魔法少女の発案――魔法少女ファントム☆ウィザード前日譚その一

※こちらのお話は拙作「魔法少女ファントム☆ウィザード」を前もって読んでいた方が解りやすいかもしれません。もちろん、未読でも問題ありません(作者註)


 令和三年十二月某日。源吾郎の姿は今や別宅となったアパートの一室の中にあった。生活感の無いその部屋にいるのは源吾郎だけではない。使い魔のホップと、来客である雪羽の姿もあった。雪羽がいるのは源吾郎が招いたからに他ならず、招いたのはのっぴきならぬ相談事があるからだ。

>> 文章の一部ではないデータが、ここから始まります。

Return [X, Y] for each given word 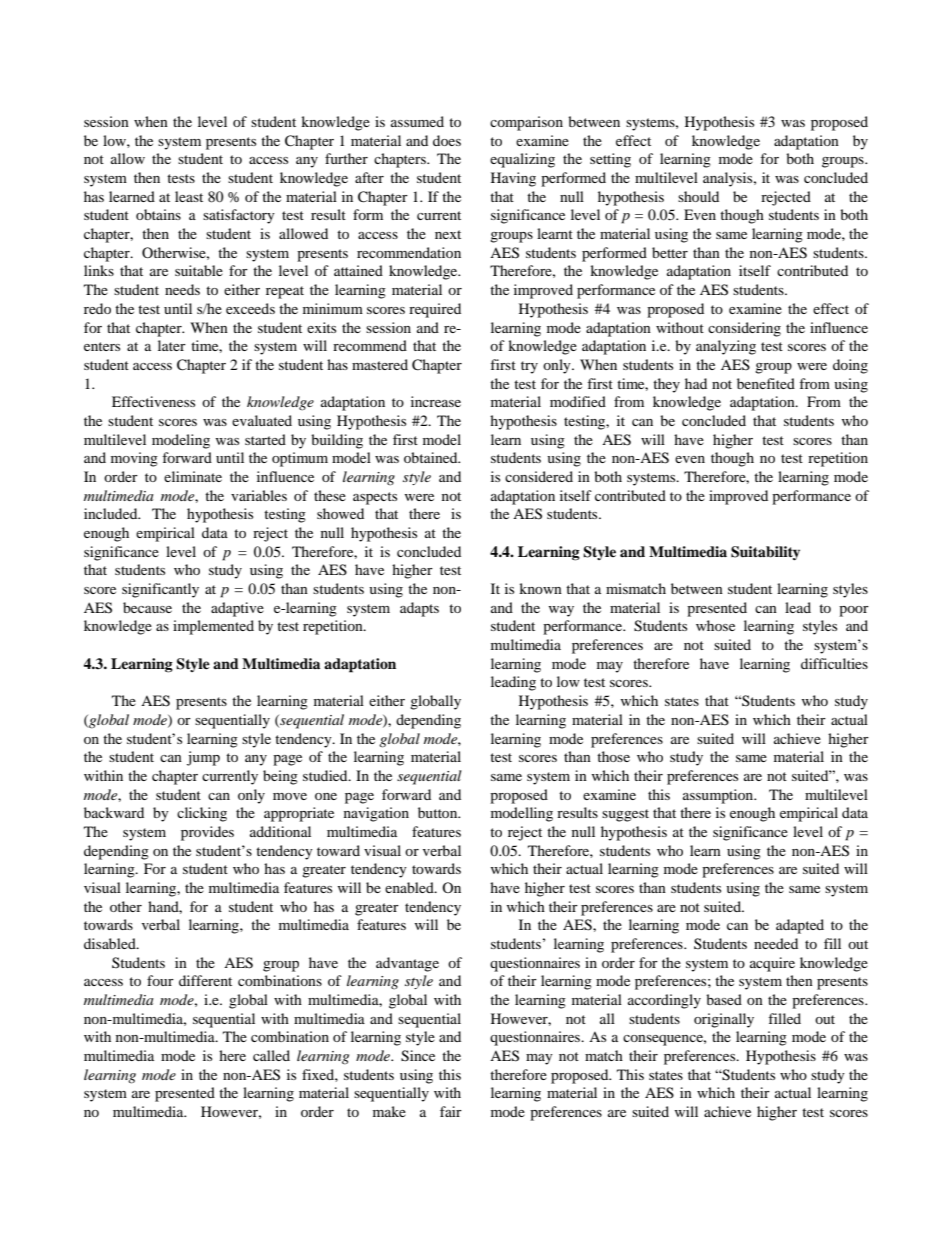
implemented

「やっぱりさ……魔法少女になってやつらをやっつけるのが一番だと思うんだよ」

「は、何言ってるのさ島崎先輩」


 源吾郎の放った渾身の言葉に対し、雪羽は片眉を吊り上げて訝しげな視線を送るだけだった。源吾郎はすぐには言い返さなかったが、物憂げな視線を雪羽に投げかけたのだ。今回の会議は、ヤツガシランもとい八頭怪の企みを打ち砕くための極秘会議のつもりだった。源吾郎にしろ雪羽にしろ八頭怪には散々な目に遭わされている者同士だ。ついでに言えば彼らの所属する雉鶏精一派とも因縁深い輩である。

 その八頭怪は最近、趣向を凝らした事でもってこの近辺を混乱のどん底に招いている。すなわち自分は手を下さないものの、無辜の人間や動物、場合によっては弱い妖怪に自分の力的なブツをつうずるっっこみ、凶暴化させているのだ。可愛い猫ちゃんとかウサちゃんを凶暴化させるという所業は万死に値するだろう。

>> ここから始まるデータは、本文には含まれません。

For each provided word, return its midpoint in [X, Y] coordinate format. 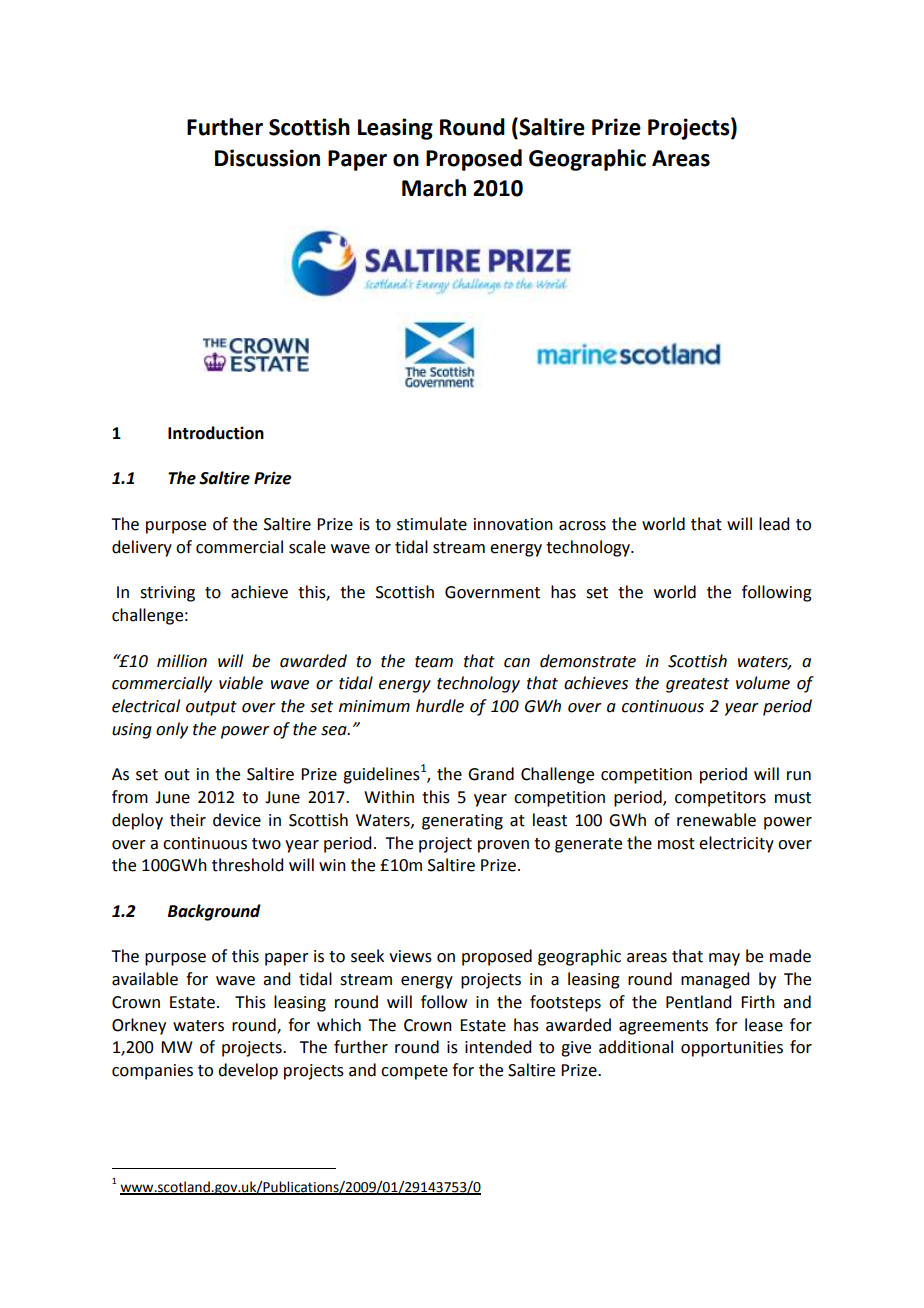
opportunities [732, 1049]
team [434, 662]
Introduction [216, 433]
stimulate [432, 524]
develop [248, 1071]
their [188, 820]
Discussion [267, 158]
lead [774, 524]
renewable [716, 820]
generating [462, 822]
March [434, 188]
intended [498, 1047]
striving [167, 594]
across [582, 526]
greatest [697, 685]
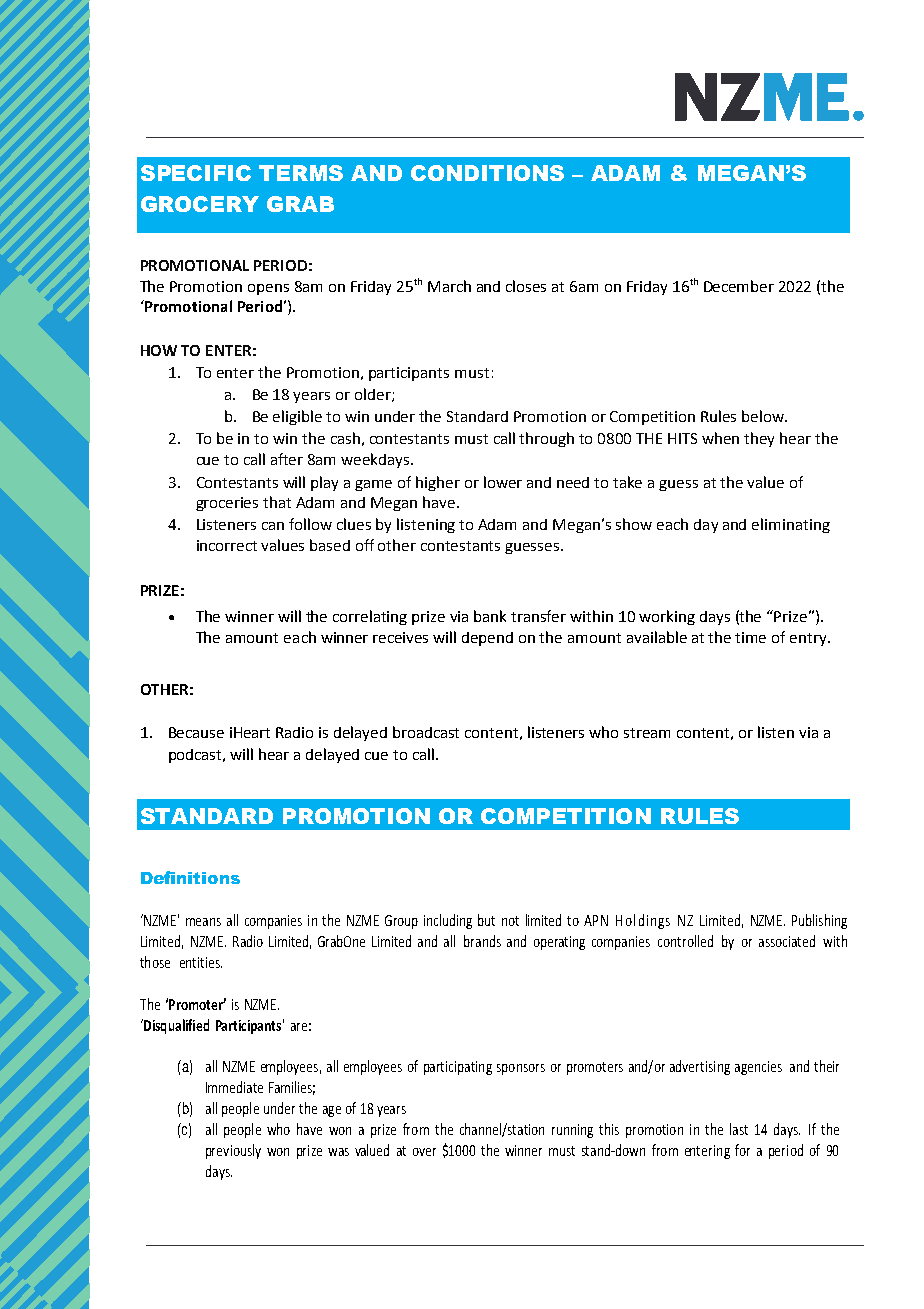 This document has width=924, height=1309. I want to click on Because, so click(196, 732).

 自分たちもそろそろ八頭怪の企みをくじく時が来たのだと源吾郎は思っていた。さりとて、源吾郎は地元で既に面が割れているから変化なしで闘うのはマズい。

 となると魔法少女になるしかない。源吾郎はその頭脳でそのような結論に到達していた。


「とりあえず、熱い物を飲んで落ち着きましょうよー」


 のほほんとした口調で源吾郎たちの許にやって来たのはホップである。源吾郎の使い魔であり癒し担当の十姉妹妖怪だ。ここ最近人型になる事を覚え人語を操るようになっていた。今も十代半ば程の男の子の姿(なお顔つきは源吾郎に何となく似ている)となり、こうして源吾郎たちに飲み物を運んできてくれていた。お茶を淹れたり、ちょっとした掃除はホップも出来るようになっているのだ。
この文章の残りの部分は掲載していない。